It is hard to believe it has been a year. This time last year I was wheeling back and forth between my room and the NICU to breastfeed Alli. Every three hours. My mom stayed with me through the night to make sure I could get back and forth and then we came back to the room to pump for 10 minutes after. We were so excited that she fed so well by mouth. Upon being discharged from the hospital the doctor in charge of the NICU commented that he had never seen a baby with Down Syndrome do so well. I think it is because we were so committed...from the start. There was all of the adjustment one would expect to the news as it unraveled over the course of my pregnancy and then over the course of the past year, but no matter what, I think we can safely say that we have risen to every challenge set before us and have done our best to give Alli the best life possible.

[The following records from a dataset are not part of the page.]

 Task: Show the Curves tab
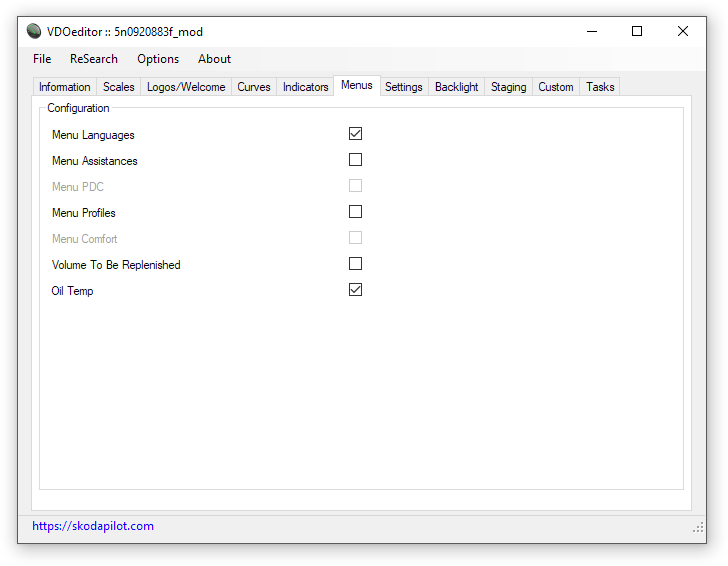click(254, 87)
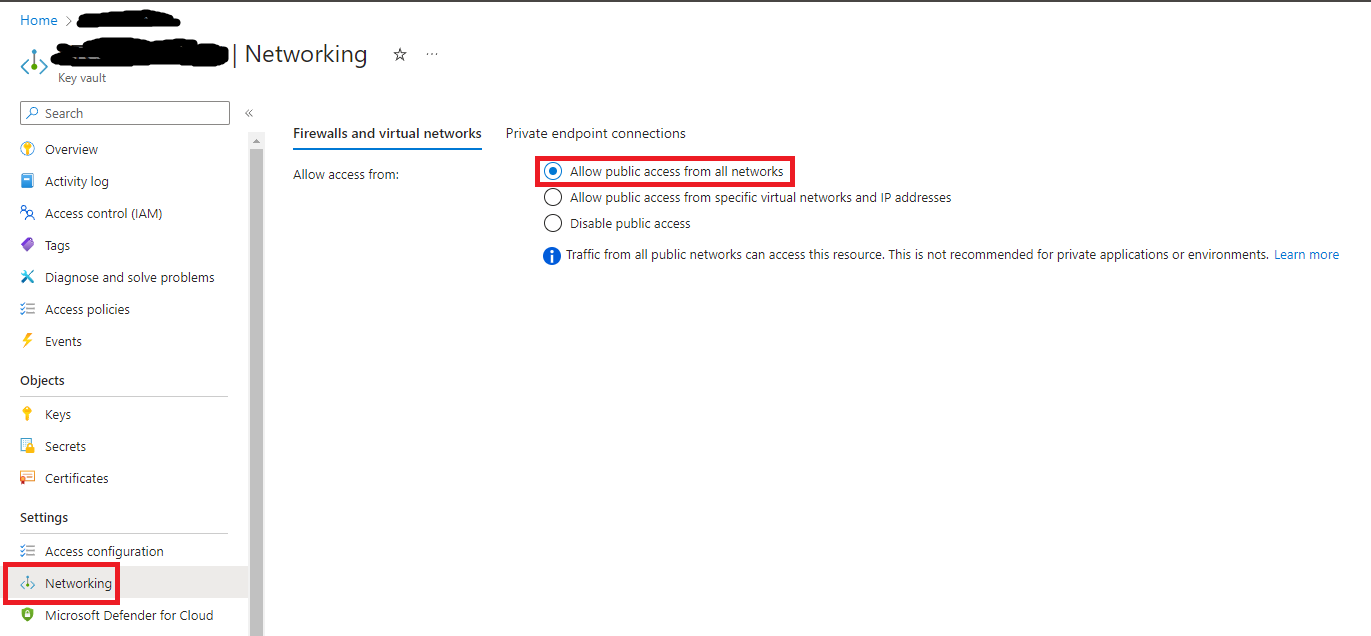Switch to Private endpoint connections tab
Image resolution: width=1371 pixels, height=636 pixels.
coord(595,133)
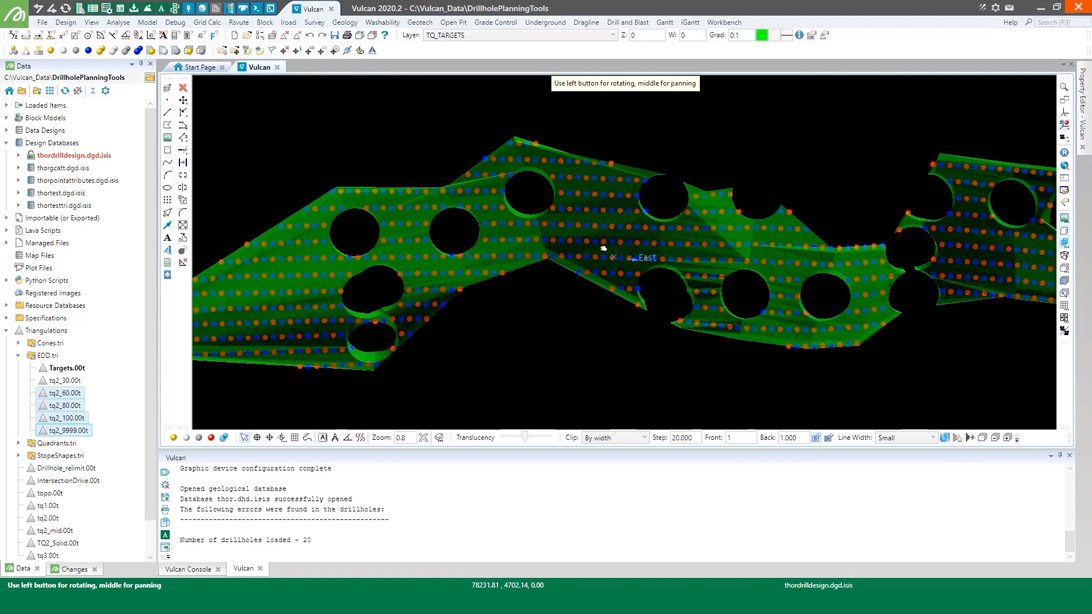This screenshot has height=614, width=1092.
Task: Expand the StopeShapes.tri tree item
Action: coord(17,455)
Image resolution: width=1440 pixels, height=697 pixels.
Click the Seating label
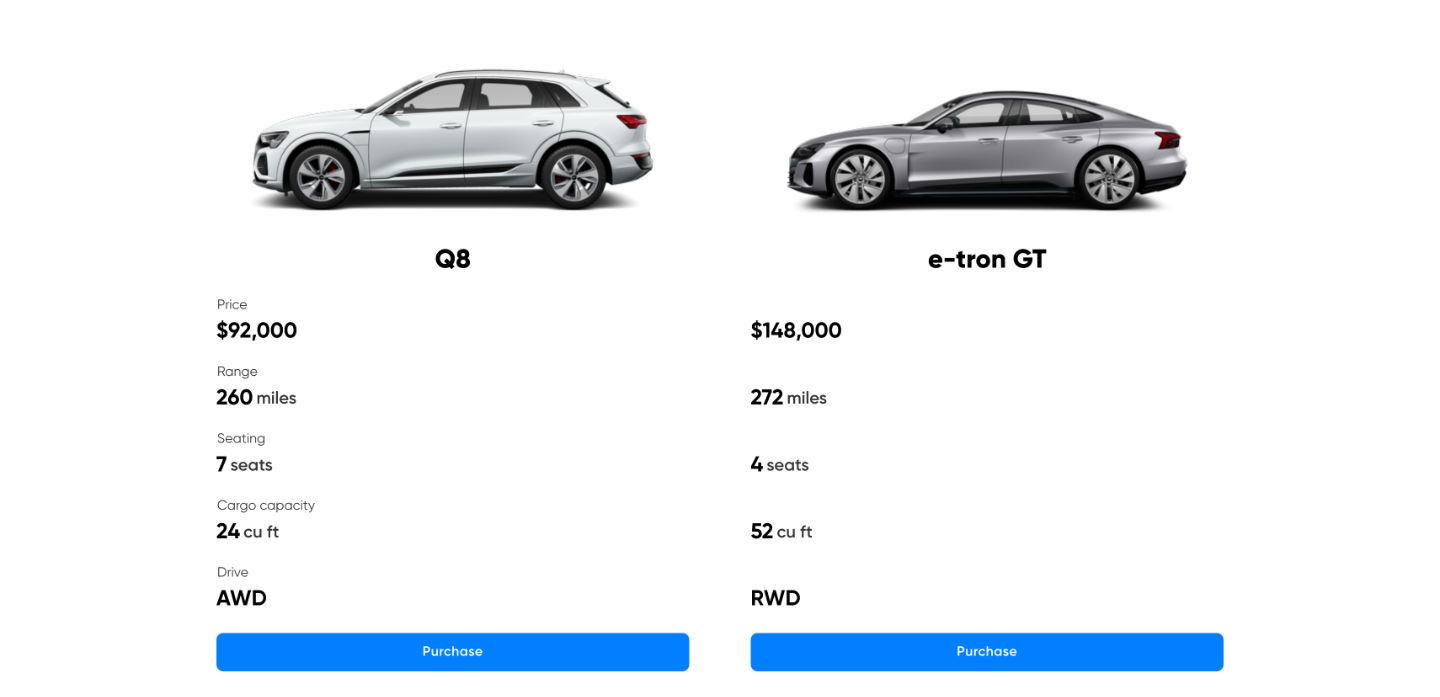(241, 439)
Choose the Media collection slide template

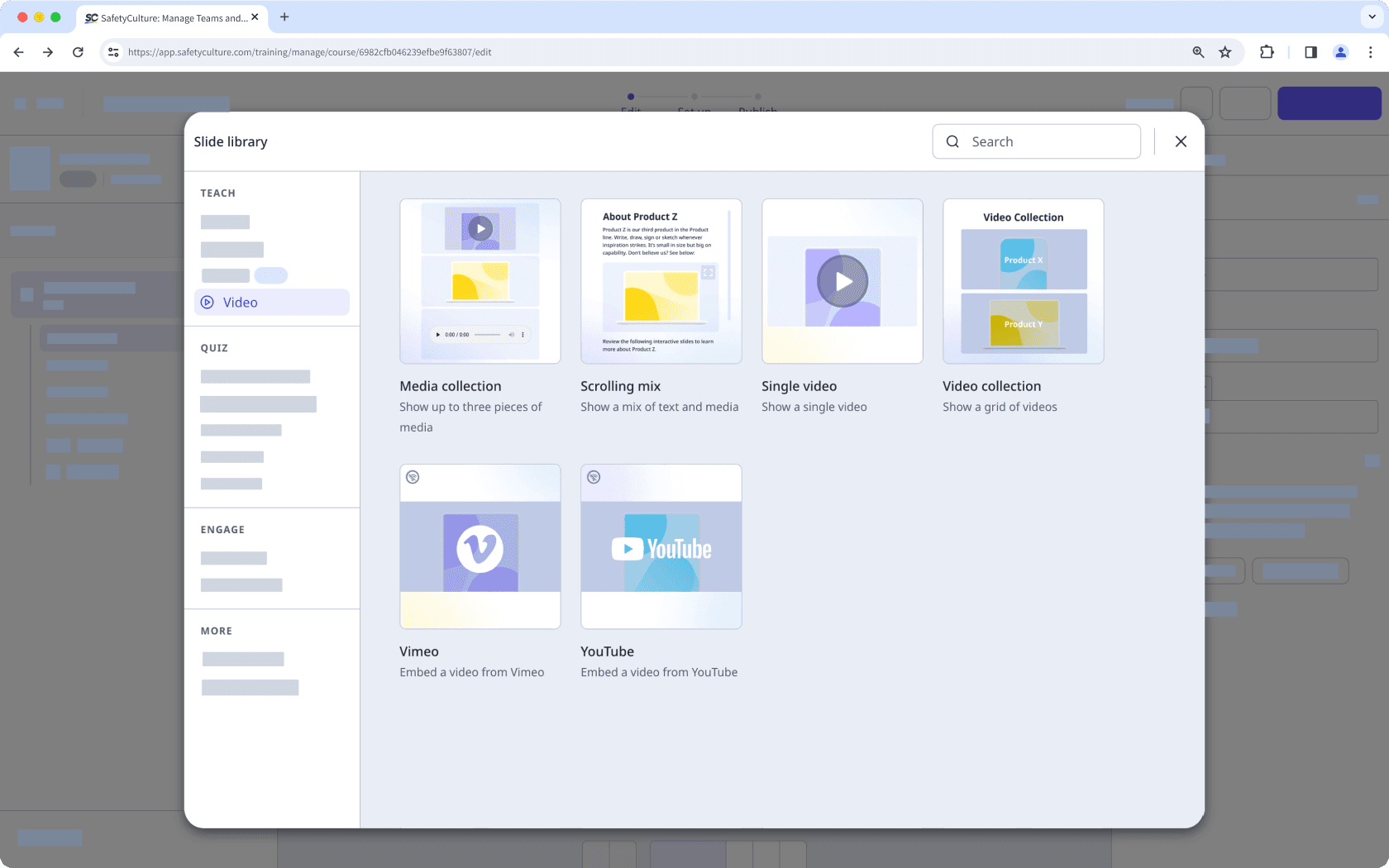(x=480, y=281)
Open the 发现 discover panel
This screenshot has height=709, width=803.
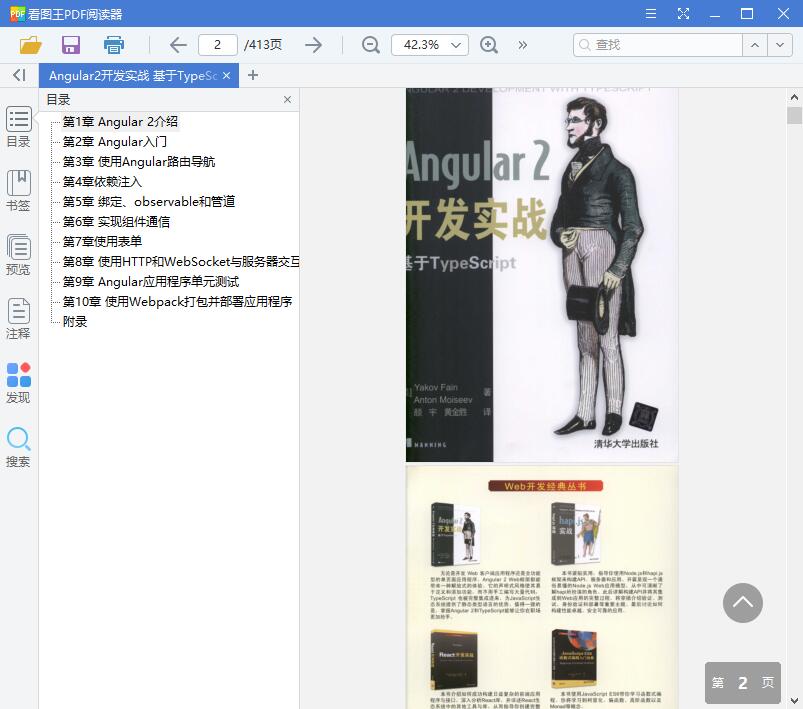(18, 380)
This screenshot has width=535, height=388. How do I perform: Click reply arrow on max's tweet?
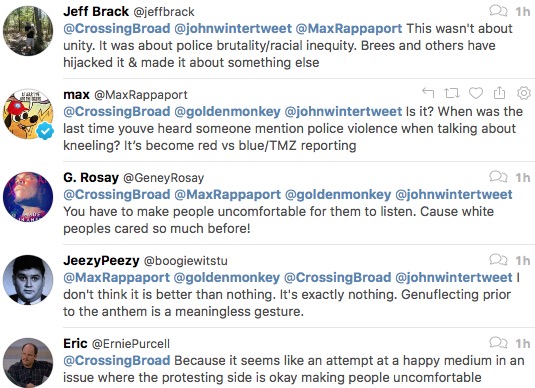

Today just seems surreal. We had an amazing celebration with extended family and part of me still can't believe that we are in Michigan, much less that Alli was in Chicago 2 weeks ago. We have come a long way since this time last year. Alli made it through the NICU without incident, endured a complete cardiac repair of 5 heart defects, has fought through multiple epilepsy medications to control infantile spasms, has had countless EEGs, participates in weekly physical and occupational therapy, has weathered two colds, and withstands her ng tube. Through all of this, she has an amazing spirit and is continuing to develop as her body allows. Jason and I saw her roll over 2 times this weekend. A developmental milestone we have been working on with her for months. She is amazing. Likewise, Jason and I are different people than we were a year ago. I have walked away from a career that once showed great promise for a job that gives me sanity. Jason has made sacrifices to be home for bedtime almost every night and spend time with us on the weekend. We have conquered multiple medications, learned how to insert feeding tubes, coordinated complicated treatment with multiple specialists, and have learned how to adapt to less than ideal circumstances so that we have a semblance of normal life for ourselves and the girls. We take advantage of opportunities to get out with eachother and the girls, knowing that good times can change to challenging times in an instant and without warning.
We know that the next year will bring new challenges. Alli will be getting a G-tube. We will be contacting a surgeon this coming week to schedule a consultation and then the procedure. Based on discussions with multiple specialists this seems to be the best option for Alli. We are already working with a feeding specialist in hopes to keep the tube in for as little time as possible. We love Miss Heidi and she is Midge approved! We will also be scheduling an appointment with an ENT to have Alli's adnoids checked. Her sleep study showed a mild obstruction and her oxygen sats have been at the low end of 90 - cardiology has ruled out shunting as a cause for this, so our next stop is the ENT to see if her adnoids are causing the problem. We will continue her treatment for infantile spasms and have an 8 hour EEG scheduled for July 16. Then - there is all the unknown. What I have learned over the past year is that no matter what - we can handle anything that is set before us. We have the support of wonderful family and friends and our faith grows more and more each day through this experience. We have experienced countless miracles - some that are known and some that are yet to be revealed and I'm sure there are a few that haven't been noticed but when I reflect back I often think to myself - wow - it was miraculous that...and another one comes to light. God is working with us every day.
So, thank you for everything you have done for us over this past year. For the many prayers, masses, novenas, well wishes, gifts for our daughters, visits to our home, phone calls, emails, blog comments, meals, and all of the other things that are escaping me in this moment. It all helps us to keep a semblance of a normal life and feel connected to you.
Samantha has been amazing - by the way. She is talking in sentences and is thoroughly enjoying having dance parties in the living room with us and Megan, her nanny. Her favorite is the Hot Dog Dance from Mickey Mouse Clubhouse. She turns around and says "Holy Cow, Mommy!" and says "again!" as soon as it is over. It melts my heart. She also loves tinkerbell and minnie/mickey mouse. She has had a few opportunities to hold Alli in her lap and loves to give her sister "big hugs." She enthusiastically helped her open her gifts this year and showed her (hand over hand) how to use many of them. They are so lucky to have each other.